Satu hal yang kemudian menjadi perhatian Panji dari Nidya adalah, hampir keseluruhan rupa dan style pakaiannya mirip dengan mantan-mantan pacarnya. Selain kemudian senyum Nidya juga entah mengapa mirip dengan seorang yang dia suka.
///
“Jasmine... elo jangan ngerusuhin gue, dong. Itu cowok elo nganggur dari tadi.”
“Pelit banget, sih? Ngggak tahu apa kalo gue langi ngambek sama dia?”
Bibir Jasmine sudah maju beberapa senti sambil memandang galak pada pacarnya, Nolan yang masih sibuk melihat rekam medis pasien-pasiennya setelah jam kerjanya selesai.

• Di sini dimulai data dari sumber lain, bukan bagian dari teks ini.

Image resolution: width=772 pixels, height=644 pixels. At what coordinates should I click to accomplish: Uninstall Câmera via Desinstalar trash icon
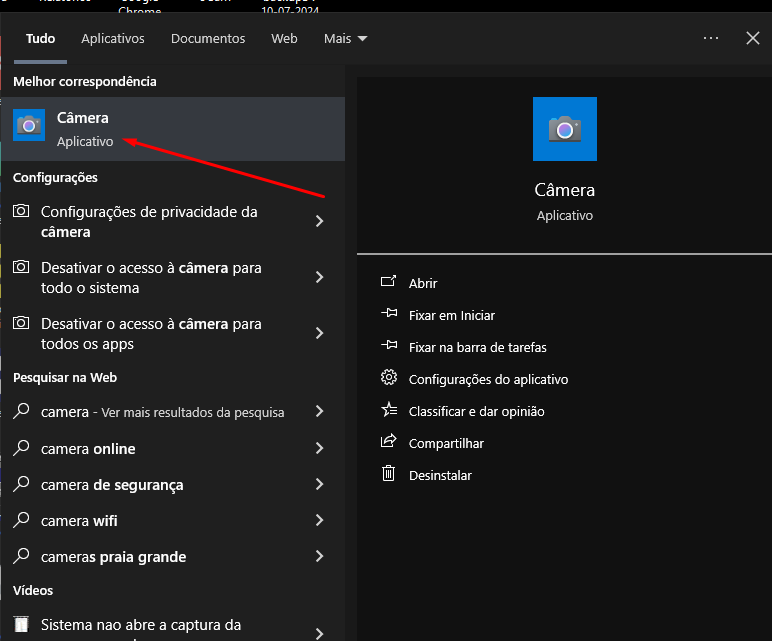[389, 475]
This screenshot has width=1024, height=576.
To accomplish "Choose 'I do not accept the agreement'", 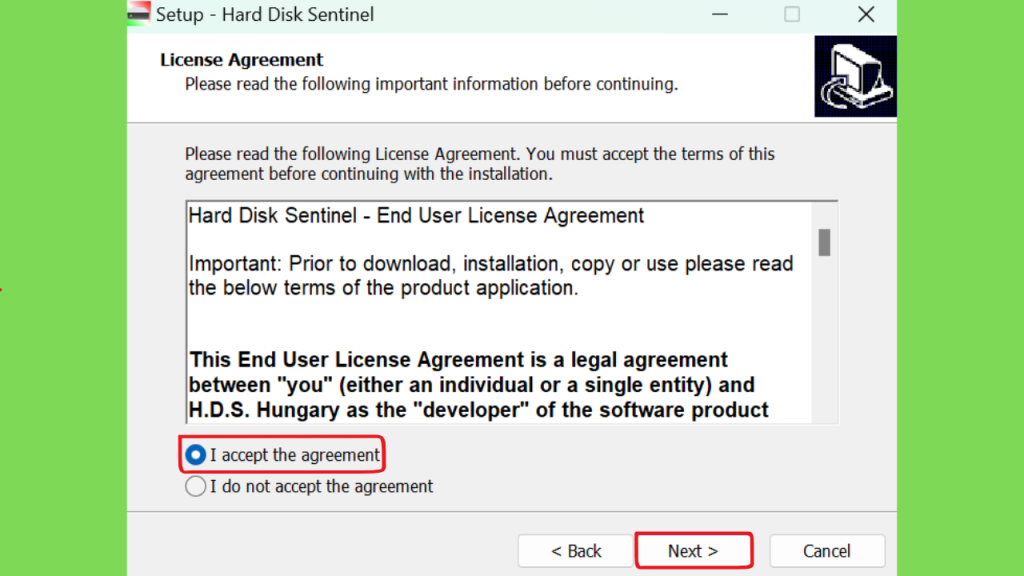I will coord(195,486).
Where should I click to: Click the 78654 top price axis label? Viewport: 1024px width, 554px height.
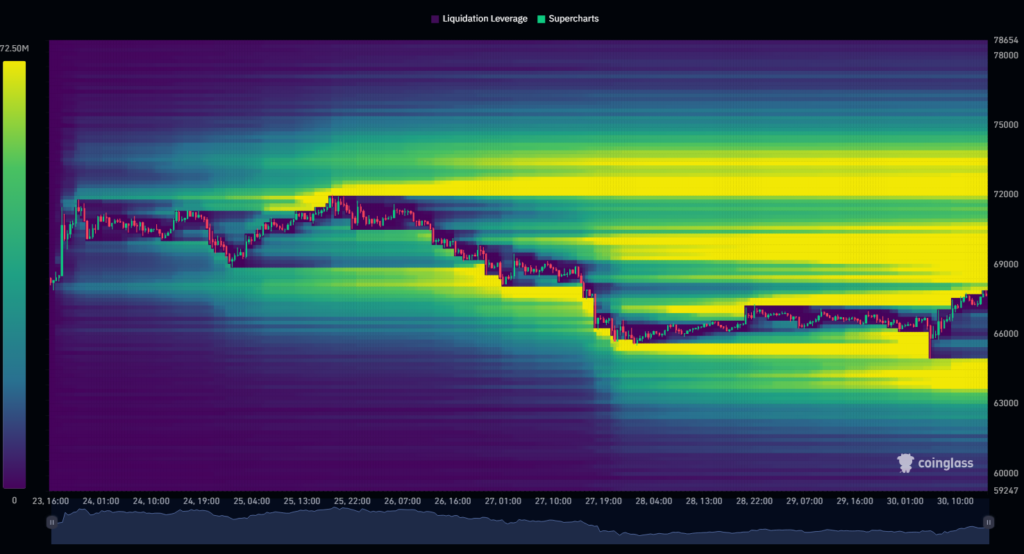pyautogui.click(x=1005, y=41)
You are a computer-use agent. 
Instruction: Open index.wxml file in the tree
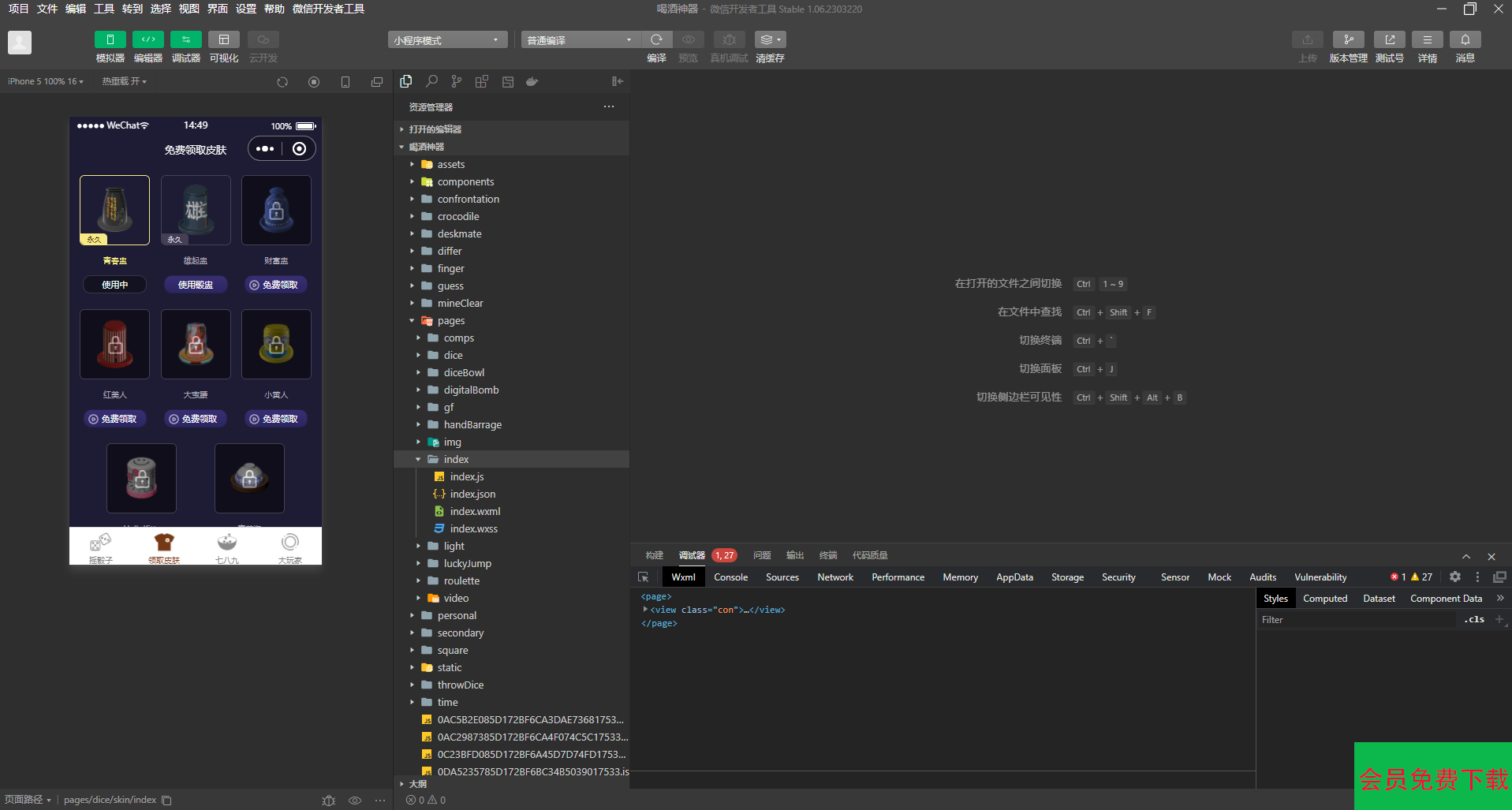click(x=475, y=511)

“Yailah, elo ngambek perkara apa lagi sama abang sepupu gue?” Sarah menepis tangan Jasmine dari rambutnya. Dia sudah merapikan rambutnya untuk digelung tapi pacar abang sepupunya ini tiba-tiba datang dan mengadu padanya.
Nolan sebagai dokter bedah umum memang sangat sibuk. Dia bisa mengoperasi banyak orang dalam jangka waktu seminggu. Belum mengawasinya, sedangkan Jasmine yang menjadi pramugari jelas harus bekerja di berbagai tempat sesuai tujuan pesawat. Mereka sangat sibuk dan harus melakukan LDR. Tapi herannya mereka tidak pernah bertengkar sampai meminta putus, hanya pertikaian kecil yang 2 hari kemudian akan segera berbaikan.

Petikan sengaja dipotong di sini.